5.  Alternative Prooftypes

   The foregoing protocol flows assumed that domain name associations
   were proved using the PKIX prooftype.  However, sometimes XMPP server
   administrators are unable or unwilling to obtain valid PKIX
   certificates for all of the domains they host at their servers.  For
   example:

   o  In order to issue a PKIX certificate, a CA might try to send email
      messages to authoritative mailbox names [RFC2142], but the
      administrator of a subsidiary service such as im.cs.podunk.example
      cannot receive email sent to mailto:hostmaster@podunk.example.

   o  A hosting provider such as hosting.example.net might not want to
      take on the liability of holding the certificate and private key
      for a tenant such as example.com (or the tenant might not want the
      hosting provider to hold its certificate and private key).
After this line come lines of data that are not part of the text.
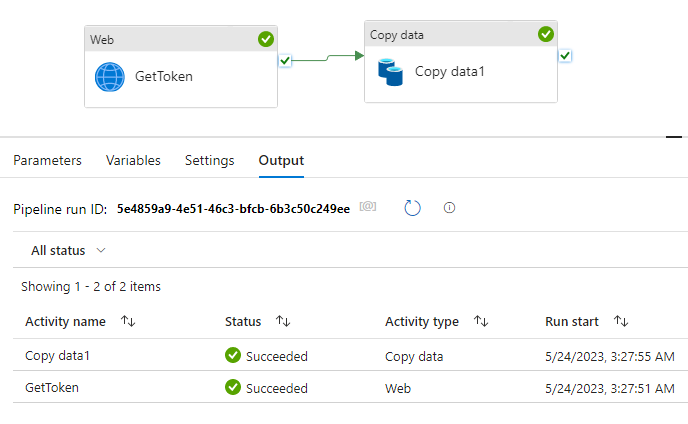Select the Copy data1 activity row
This screenshot has height=424, width=688.
65,356
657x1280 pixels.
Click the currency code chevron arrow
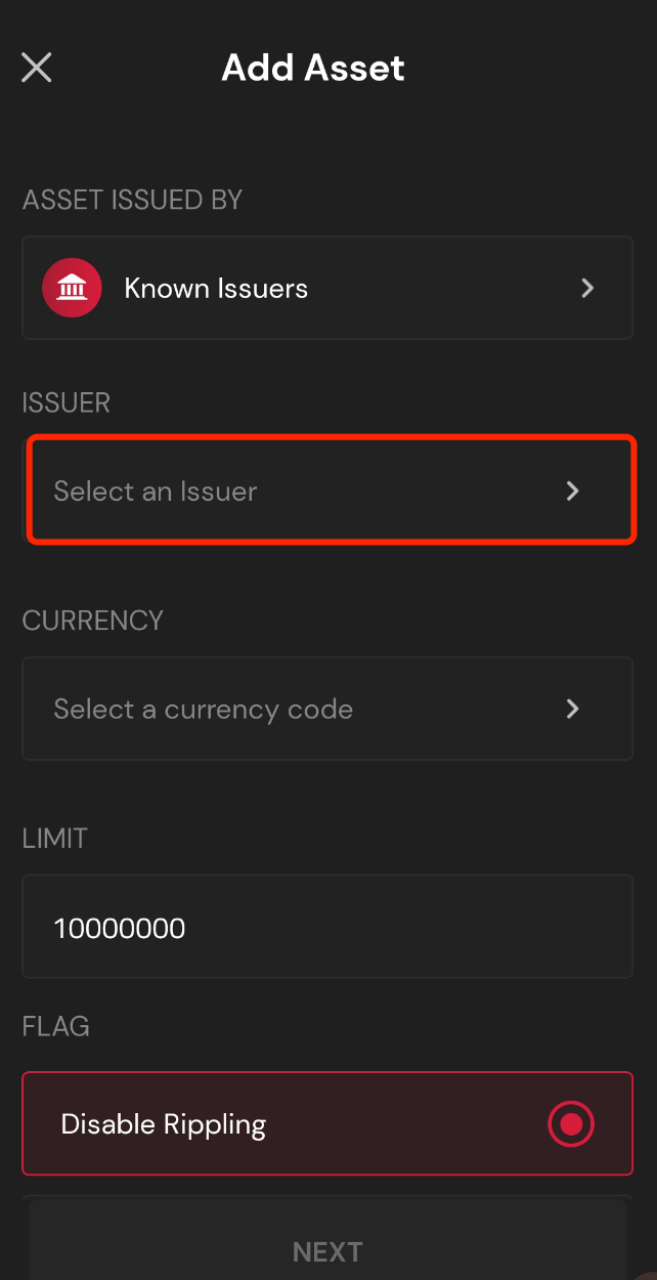point(573,709)
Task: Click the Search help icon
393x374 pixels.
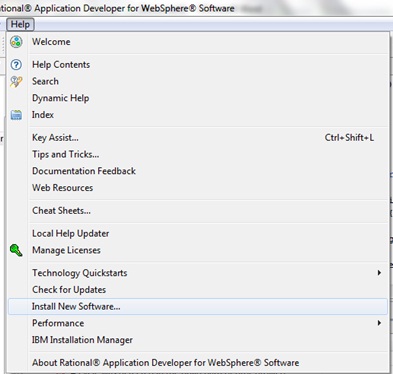Action: (16, 82)
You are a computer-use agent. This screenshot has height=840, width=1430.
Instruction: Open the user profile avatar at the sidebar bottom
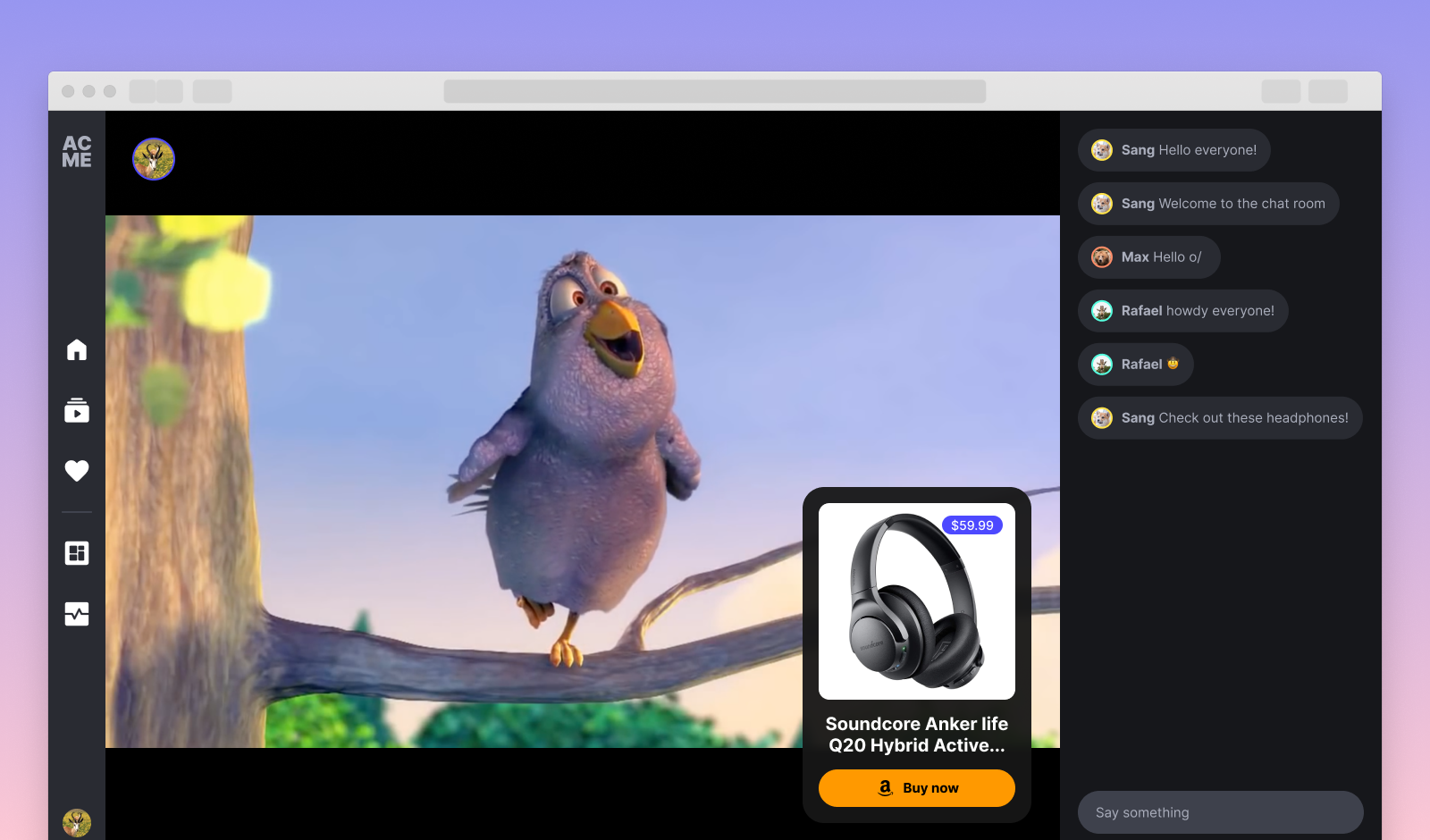(77, 822)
   o  Even if PKIX certificates for each tenant can be obtained, the
      management of so many certificates can introduce a large
      administrative load.

   (Additional discussion can be found in [I-D.ietf-xmpp-posh].)

   In these circumstances, prooftypes other than PKIX are desirable or
   necessary.  As described below, two alternatives have been defined so
   far: DNS-Based Authentication of Named Entities (DANE) and PKIX Over
   Secure HTTP (POSH).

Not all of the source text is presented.